**Extracted information**
--------------------
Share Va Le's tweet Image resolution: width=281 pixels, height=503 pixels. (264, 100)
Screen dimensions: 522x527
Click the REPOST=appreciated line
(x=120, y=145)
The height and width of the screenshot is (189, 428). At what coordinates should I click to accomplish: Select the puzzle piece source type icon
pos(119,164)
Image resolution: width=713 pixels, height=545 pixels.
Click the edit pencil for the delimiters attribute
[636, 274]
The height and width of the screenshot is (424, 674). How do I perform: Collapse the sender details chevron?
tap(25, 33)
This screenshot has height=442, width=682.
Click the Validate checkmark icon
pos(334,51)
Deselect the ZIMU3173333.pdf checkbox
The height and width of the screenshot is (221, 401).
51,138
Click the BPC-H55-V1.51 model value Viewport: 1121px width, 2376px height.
--------------------
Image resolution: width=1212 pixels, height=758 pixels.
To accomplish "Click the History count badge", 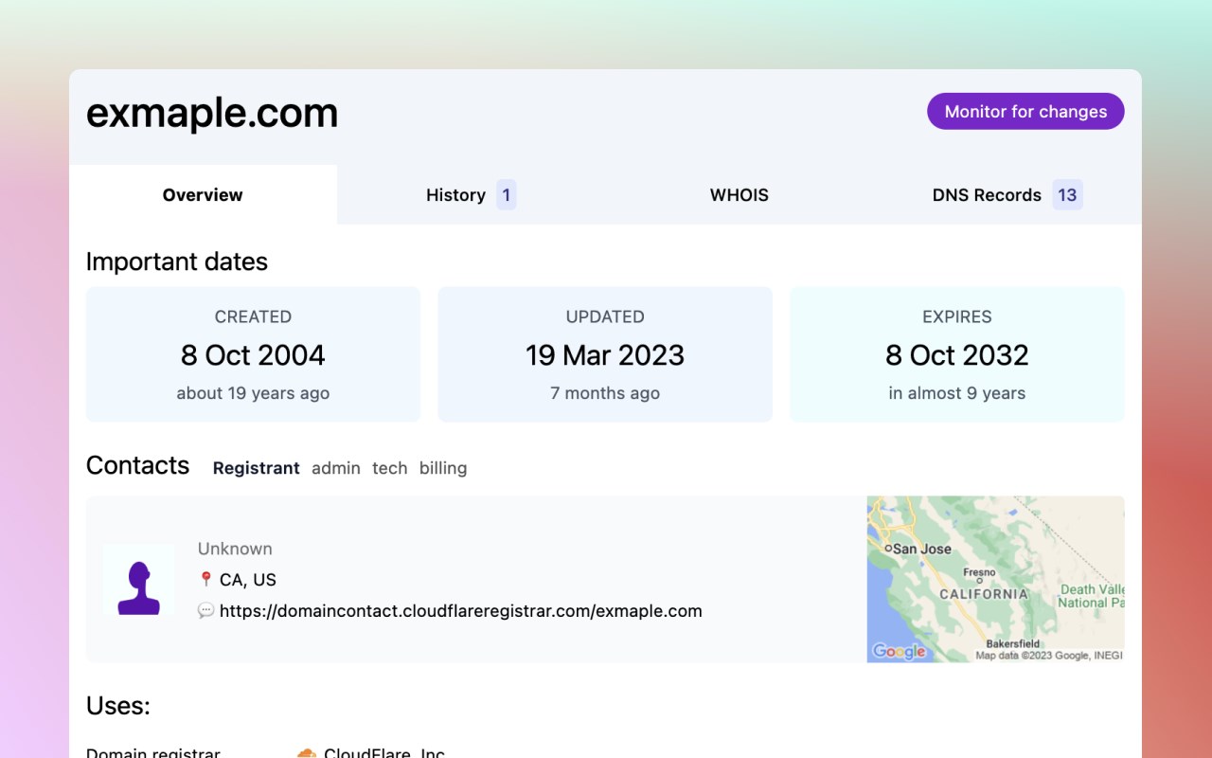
--------------------
**What to produce**
Reproduce each line from the data that has "resolution" in it.

**Answer to this exercise**
Share Va Le's tweet Image resolution: width=281 pixels, height=503 pixels. (264, 100)
Image resolution: width=713 pixels, height=545 pixels.
Image resolution: width=1212 pixels, height=758 pixels.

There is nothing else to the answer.